The Agreement to Conflict

Within relationships we care about, professional or personal, those we hope will keep-up their stride for the long-run, I am inspired by this tool: a contractual agreement for our conflicts.

Firstly, we agree to conflict (n):  We are agreeing to be in conflict, as it arises. This willingness reduces or eliminates the resistance to conflicts that often belabors resolution.

Second, we agree to conflict (v): We set up ground-rules and parameters so that when we are conflicting there is fair-play and the best chance to be constructive.
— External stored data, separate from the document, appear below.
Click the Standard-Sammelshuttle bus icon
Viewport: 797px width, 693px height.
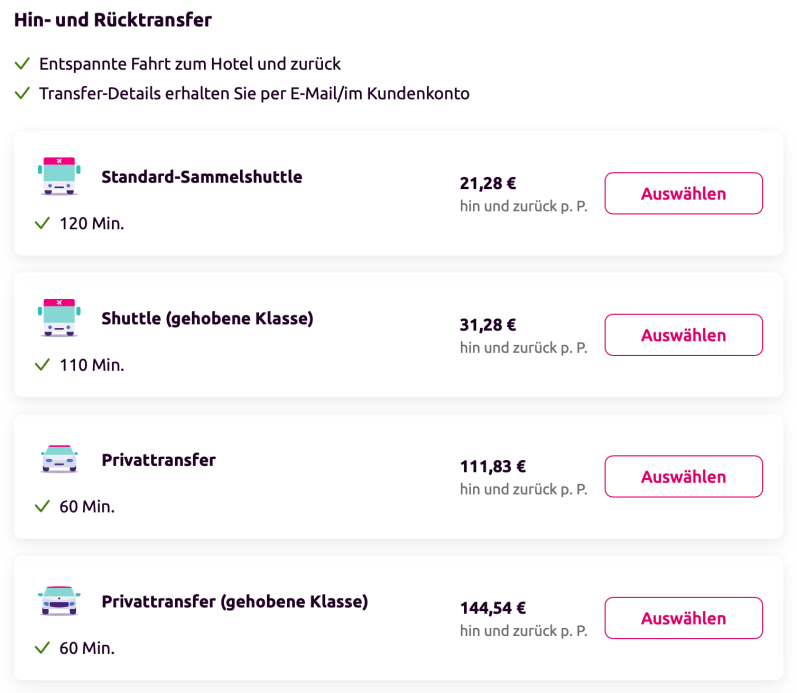click(x=59, y=176)
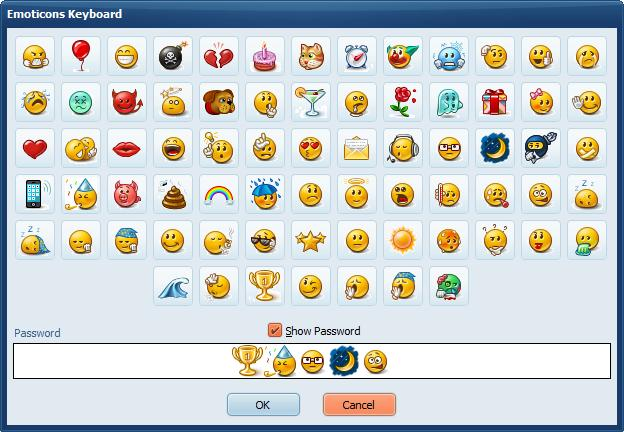The image size is (624, 432).
Task: Pick the ninja emoticon
Action: [541, 148]
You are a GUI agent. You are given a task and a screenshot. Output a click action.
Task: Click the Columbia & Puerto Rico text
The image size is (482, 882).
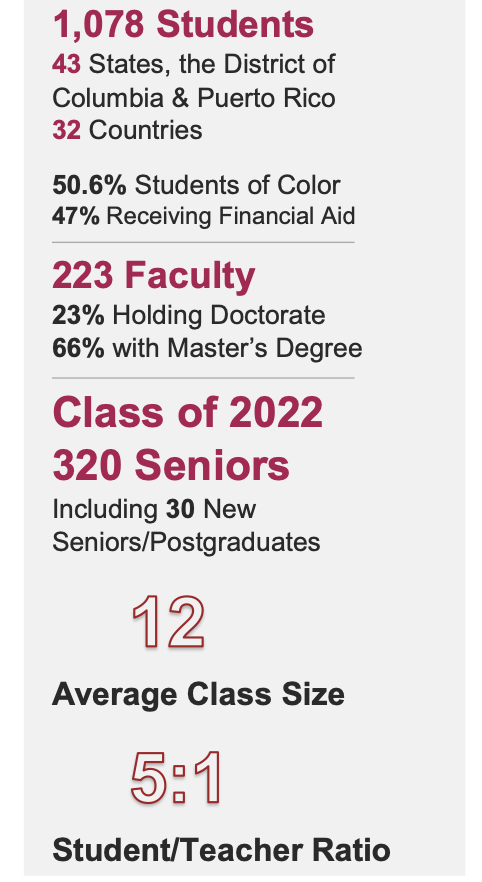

Dr. Clare Fowler discusses and teaches parameters that can distinguish positive conflict from negative conflict. An “Agreement to Conflict” intends that conflict is not-resisted, respected as part of relating, as well as aimed toward growth and deepening in a relationship. These intentions define a type of “positive” conflict.

To me, it is only natural that relating includes harmony and conflict both. And, that conflict is an opportunity to learn from another, to gain understanding and even cooperate. 

Imagine if we were “taught this in school.” Imagine that conflictual situations were embraced, the opposite of avoided. Imagine if conflicts were already demonstrated to us as a means – how ever bumpy- to grow mutual understanding and learn from the perspectives of another – both about facts and about feelings. Imagine if we were taught in our early years of peer interactions that along with the “butterfiles and roses” of intimate relating, conflict also can bring us closer, and deepen our love and respect.

My imagination of turning culture and embedded conventions on their head is broad on this topic! Whatever we could imagine needs to be different in order to conflict well, I propose that at the foundation can be a prior contractual agreement. Let’s take a look at what terms need to be discussed and mutually agreeable in order to formulate “An Agreement to Conflict.”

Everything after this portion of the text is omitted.